DESCRIPTION OF THE TASK -
Every line below that has the string "agent" needs to be copied.

DATA FOR THIS EXERCISE -

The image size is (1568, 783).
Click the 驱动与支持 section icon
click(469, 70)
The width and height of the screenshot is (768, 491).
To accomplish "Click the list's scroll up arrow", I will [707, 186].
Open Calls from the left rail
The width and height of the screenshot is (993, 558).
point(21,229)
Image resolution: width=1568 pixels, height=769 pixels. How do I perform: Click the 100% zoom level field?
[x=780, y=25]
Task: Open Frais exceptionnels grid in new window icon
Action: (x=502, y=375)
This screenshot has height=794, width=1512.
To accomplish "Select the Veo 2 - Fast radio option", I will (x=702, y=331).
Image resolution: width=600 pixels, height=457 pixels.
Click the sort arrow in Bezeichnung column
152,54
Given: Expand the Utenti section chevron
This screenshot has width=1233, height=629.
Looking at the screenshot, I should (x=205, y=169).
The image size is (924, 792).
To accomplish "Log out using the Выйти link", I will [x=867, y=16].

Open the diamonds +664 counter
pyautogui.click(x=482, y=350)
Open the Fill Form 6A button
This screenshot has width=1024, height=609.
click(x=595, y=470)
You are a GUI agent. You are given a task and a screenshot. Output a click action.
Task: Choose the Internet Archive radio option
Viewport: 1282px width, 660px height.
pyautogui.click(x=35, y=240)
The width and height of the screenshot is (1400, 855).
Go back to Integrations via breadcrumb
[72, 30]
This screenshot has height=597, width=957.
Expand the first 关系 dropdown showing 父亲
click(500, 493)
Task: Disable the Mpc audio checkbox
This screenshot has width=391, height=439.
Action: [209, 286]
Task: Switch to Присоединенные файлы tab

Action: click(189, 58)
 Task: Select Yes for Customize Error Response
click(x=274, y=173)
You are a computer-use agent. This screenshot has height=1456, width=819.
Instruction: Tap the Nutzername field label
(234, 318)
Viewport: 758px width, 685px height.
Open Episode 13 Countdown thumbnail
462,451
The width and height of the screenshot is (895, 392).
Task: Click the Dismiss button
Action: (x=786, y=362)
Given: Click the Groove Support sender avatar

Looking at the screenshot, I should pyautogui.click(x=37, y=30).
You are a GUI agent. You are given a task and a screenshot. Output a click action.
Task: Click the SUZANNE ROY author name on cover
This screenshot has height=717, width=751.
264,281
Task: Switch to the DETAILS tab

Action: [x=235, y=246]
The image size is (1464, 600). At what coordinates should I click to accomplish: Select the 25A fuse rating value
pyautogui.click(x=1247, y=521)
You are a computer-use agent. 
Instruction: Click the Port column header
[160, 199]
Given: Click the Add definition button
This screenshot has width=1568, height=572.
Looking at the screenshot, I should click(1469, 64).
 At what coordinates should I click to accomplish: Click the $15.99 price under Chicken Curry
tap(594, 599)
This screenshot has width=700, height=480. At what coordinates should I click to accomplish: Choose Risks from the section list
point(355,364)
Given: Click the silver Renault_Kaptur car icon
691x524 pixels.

SOLVED EXERCISE -
You are a GUI agent. You are given a task and a screenshot. Output a click action.
You are a computer-use agent. This screenshot has height=1456, width=819.
You are a GUI agent. You are given a task and a screenshot. Output a click action.
You are a computer-use agent. 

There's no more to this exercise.